Moreover, thereby I am also searching for a way to somehow randomly split this data into X_train, X_valid, X_test, y_train, y_valid, y_test for training, validation, testing, respectively.

2.1 However, the requirement of having validation data is optional, I would already be happy to have a split into just training and test data.

The problem is a classification with 1 target column and c target classes.

Vague ideas are currently to somehow use Dataset and DataLoader. Perhaps somehow using pre-computed indices, or splitting chunks or batches on the fly, or whatever solution might be available.

During my little journey I came by utils.data.random_split and Subset and ChunkDataset. However, so far, I could not figure out how to fulfill the above stated requirements in a pure PyTorch way.

As of today, maybe still in the works, is there a straight-forward way to do the above outlined things (1. with 2. and optionally with 2.1) purely with PyTorch, i.e. without integrating pandas or some self-written C++ code or something like that?

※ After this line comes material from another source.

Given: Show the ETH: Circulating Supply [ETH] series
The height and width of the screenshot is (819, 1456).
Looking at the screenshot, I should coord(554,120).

Any further ideas and of course also a comprehensive answer or a hint towards the most modern solution would be greatly appreciated.

Thanks

harpone · April 5, 2023, 8:00pm

You could try to save the csv data as a numpy memmap. Works quite well for language models. Another great alternative is to save it on disk as e.g. chunked zarr array (or use tensorstore). Should be really fast to read with multiple processes since in practice it’s just a bunch of different files.